====== Supplied entries
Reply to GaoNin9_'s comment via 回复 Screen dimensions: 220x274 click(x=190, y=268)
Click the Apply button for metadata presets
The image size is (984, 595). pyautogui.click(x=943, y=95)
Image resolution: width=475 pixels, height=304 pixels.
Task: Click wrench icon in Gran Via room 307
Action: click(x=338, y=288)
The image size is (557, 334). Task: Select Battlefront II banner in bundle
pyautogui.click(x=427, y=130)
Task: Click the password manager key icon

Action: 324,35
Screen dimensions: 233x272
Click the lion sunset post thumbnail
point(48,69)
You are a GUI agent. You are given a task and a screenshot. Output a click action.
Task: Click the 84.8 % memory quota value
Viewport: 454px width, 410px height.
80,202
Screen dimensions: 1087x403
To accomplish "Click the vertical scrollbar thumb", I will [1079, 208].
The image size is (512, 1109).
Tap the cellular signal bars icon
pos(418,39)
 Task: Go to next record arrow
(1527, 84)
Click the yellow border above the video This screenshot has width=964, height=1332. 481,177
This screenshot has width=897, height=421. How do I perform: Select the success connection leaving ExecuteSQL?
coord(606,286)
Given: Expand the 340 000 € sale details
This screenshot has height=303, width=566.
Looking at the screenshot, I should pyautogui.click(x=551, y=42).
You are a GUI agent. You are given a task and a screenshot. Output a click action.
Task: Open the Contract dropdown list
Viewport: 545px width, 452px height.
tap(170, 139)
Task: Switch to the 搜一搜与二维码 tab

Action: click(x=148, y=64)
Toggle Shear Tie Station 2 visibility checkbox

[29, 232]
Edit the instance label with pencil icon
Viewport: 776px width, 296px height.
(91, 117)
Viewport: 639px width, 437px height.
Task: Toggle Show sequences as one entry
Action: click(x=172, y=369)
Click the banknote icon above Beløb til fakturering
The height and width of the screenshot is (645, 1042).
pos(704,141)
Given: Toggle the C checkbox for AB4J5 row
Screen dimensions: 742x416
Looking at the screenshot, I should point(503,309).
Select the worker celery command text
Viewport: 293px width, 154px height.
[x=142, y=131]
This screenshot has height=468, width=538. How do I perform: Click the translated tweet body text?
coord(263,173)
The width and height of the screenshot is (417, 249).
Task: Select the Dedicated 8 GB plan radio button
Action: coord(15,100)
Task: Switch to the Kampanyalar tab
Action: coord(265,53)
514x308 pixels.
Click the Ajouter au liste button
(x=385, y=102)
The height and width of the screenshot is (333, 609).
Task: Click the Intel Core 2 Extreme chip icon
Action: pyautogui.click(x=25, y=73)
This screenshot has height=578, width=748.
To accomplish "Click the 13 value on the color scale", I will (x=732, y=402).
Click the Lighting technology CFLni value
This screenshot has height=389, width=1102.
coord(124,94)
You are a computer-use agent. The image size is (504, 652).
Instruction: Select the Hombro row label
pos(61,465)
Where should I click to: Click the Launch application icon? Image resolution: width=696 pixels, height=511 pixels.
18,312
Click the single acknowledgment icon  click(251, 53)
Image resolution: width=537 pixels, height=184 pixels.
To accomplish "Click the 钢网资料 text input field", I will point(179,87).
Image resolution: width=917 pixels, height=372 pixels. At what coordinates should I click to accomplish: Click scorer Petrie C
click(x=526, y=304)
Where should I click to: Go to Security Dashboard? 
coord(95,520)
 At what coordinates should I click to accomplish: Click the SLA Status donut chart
============
Each record should be transcribed exactly as it was written.

Reply to GaoNin9_'s comment via 回复 Screen dimensions: 220x274 click(x=190, y=268)
Click the Apply button for metadata presets
The image size is (984, 595). pyautogui.click(x=943, y=95)
Image resolution: width=475 pixels, height=304 pixels.
Task: Click wrench icon in Gran Via room 307
Action: click(x=338, y=288)
The image size is (557, 334). Task: Select Battlefront II banner in bundle
pyautogui.click(x=427, y=130)
Task: Click the password manager key icon

Action: 324,35
Screen dimensions: 233x272
Click the lion sunset post thumbnail
point(48,69)
You are a GUI agent. You are given a task and a screenshot. Output a click action.
Task: Click the 84.8 % memory quota value
Viewport: 454px width, 410px height.
80,202
Screen dimensions: 1087x403
To accomplish "Click the vertical scrollbar thumb", I will [1079, 208].
The image size is (512, 1109).
Tap the cellular signal bars icon
pos(418,39)
 Task: Go to next record arrow
(1527, 84)
Click the yellow border above the video This screenshot has width=964, height=1332. 481,177
This screenshot has width=897, height=421. How do I perform: Select the success connection leaving ExecuteSQL?
coord(606,286)
Given: Expand the 340 000 € sale details
This screenshot has height=303, width=566.
Looking at the screenshot, I should pyautogui.click(x=551, y=42).
You are a GUI agent. You are given a task and a screenshot. Output a click action.
Task: Open the Contract dropdown list
Viewport: 545px width, 452px height.
tap(170, 139)
Task: Switch to the 搜一搜与二维码 tab

Action: click(x=148, y=64)
Toggle Shear Tie Station 2 visibility checkbox

[29, 232]
Edit the instance label with pencil icon
Viewport: 776px width, 296px height.
(91, 117)
Viewport: 639px width, 437px height.
Task: Toggle Show sequences as one entry
Action: click(x=172, y=369)
Click the banknote icon above Beløb til fakturering
The height and width of the screenshot is (645, 1042).
pos(704,141)
Given: Toggle the C checkbox for AB4J5 row
Screen dimensions: 742x416
Looking at the screenshot, I should point(503,309).
Select the worker celery command text
Viewport: 293px width, 154px height.
[x=142, y=131]
This screenshot has height=468, width=538. How do I perform: Click the translated tweet body text?
coord(263,173)
The width and height of the screenshot is (417, 249).
Task: Select the Dedicated 8 GB plan radio button
Action: coord(15,100)
Task: Switch to the Kampanyalar tab
Action: coord(265,53)
514x308 pixels.
Click the Ajouter au liste button
(x=385, y=102)
The height and width of the screenshot is (333, 609).
Task: Click the Intel Core 2 Extreme chip icon
Action: pyautogui.click(x=25, y=73)
This screenshot has height=578, width=748.
To accomplish "Click the 13 value on the color scale", I will (x=732, y=402).
Click the Lighting technology CFLni value
This screenshot has height=389, width=1102.
coord(124,94)
You are a computer-use agent. The image size is (504, 652).
Instruction: Select the Hombro row label
pos(61,465)
Where should I click to: Click the Launch application icon? Image resolution: width=696 pixels, height=511 pixels.
18,312
Click the single acknowledgment icon  click(251, 53)
Image resolution: width=537 pixels, height=184 pixels.
To accomplish "Click the 钢网资料 text input field", I will point(179,87).
Image resolution: width=917 pixels, height=372 pixels. At what coordinates should I click to accomplish: Click scorer Petrie C
click(x=526, y=304)
Where should I click to: Go to Security Dashboard? 
coord(95,520)
 At what coordinates should I click to accomplish: Click the SLA Status donut chart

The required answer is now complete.